**Brief**.
Return exactly the span of lines in the following data that opens with the line containing "Tap the bottom sheet drag handle" and closes with the line containing "Open Subnet groups". Include nothing else.

+++ Dataset entries

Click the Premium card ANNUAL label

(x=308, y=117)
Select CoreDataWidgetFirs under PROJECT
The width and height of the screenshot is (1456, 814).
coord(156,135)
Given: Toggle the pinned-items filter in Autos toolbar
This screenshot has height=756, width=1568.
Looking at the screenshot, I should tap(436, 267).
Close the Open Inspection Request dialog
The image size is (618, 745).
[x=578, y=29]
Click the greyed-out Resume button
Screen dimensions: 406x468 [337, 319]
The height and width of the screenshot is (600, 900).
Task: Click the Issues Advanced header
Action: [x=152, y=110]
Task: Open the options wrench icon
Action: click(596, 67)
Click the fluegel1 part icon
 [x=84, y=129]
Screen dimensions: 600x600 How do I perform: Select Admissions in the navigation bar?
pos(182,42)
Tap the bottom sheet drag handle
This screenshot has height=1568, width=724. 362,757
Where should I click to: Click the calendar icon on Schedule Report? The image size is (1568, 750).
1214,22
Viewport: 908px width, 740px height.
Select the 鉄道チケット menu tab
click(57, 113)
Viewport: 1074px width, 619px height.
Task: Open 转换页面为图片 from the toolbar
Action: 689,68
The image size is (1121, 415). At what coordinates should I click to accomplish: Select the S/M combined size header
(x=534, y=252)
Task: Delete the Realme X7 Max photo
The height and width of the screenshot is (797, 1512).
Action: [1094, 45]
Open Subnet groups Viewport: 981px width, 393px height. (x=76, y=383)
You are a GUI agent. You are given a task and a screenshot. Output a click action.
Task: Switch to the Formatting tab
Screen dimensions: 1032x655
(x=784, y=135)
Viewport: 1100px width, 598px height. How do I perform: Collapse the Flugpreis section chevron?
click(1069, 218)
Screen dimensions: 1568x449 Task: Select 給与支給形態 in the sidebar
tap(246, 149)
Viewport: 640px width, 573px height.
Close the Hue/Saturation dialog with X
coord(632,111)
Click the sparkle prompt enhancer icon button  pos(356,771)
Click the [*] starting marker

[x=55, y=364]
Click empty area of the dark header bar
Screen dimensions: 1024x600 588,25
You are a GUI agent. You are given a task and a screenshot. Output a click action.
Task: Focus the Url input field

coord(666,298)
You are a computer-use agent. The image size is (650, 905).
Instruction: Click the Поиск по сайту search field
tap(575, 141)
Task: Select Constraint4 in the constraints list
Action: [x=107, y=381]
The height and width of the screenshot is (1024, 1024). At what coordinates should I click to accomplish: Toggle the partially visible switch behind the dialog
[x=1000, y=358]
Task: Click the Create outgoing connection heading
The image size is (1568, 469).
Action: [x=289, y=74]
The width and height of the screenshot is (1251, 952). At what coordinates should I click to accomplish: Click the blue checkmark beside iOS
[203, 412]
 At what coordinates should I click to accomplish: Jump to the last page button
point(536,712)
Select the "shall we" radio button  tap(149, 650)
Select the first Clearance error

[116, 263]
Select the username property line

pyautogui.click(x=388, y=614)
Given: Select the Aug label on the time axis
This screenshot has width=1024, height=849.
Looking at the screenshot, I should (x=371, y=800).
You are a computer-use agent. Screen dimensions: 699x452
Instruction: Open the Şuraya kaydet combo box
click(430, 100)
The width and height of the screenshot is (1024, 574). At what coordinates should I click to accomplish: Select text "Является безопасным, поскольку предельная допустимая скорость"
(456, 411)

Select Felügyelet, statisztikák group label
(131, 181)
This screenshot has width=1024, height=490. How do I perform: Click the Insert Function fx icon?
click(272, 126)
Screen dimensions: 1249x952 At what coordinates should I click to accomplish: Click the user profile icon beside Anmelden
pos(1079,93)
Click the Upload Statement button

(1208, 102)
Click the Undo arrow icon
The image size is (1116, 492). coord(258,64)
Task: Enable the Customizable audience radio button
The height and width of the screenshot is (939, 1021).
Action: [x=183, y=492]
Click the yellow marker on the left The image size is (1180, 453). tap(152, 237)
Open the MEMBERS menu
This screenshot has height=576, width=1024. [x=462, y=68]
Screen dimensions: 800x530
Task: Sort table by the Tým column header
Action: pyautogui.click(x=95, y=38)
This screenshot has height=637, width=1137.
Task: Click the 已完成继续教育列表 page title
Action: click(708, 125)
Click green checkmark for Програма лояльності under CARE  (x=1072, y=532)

++++++

**Exercise output**.
Tap the bottom sheet drag handle
This screenshot has height=1568, width=724. 362,757
Where should I click to: Click the calendar icon on Schedule Report? The image size is (1568, 750).
1214,22
Viewport: 908px width, 740px height.
Select the 鉄道チケット menu tab
click(57, 113)
Viewport: 1074px width, 619px height.
Task: Open 转换页面为图片 from the toolbar
Action: 689,68
The image size is (1121, 415). At what coordinates should I click to accomplish: Select the S/M combined size header
(x=534, y=252)
Task: Delete the Realme X7 Max photo
The height and width of the screenshot is (797, 1512).
Action: [1094, 45]
Open Subnet groups Viewport: 981px width, 393px height. (x=76, y=383)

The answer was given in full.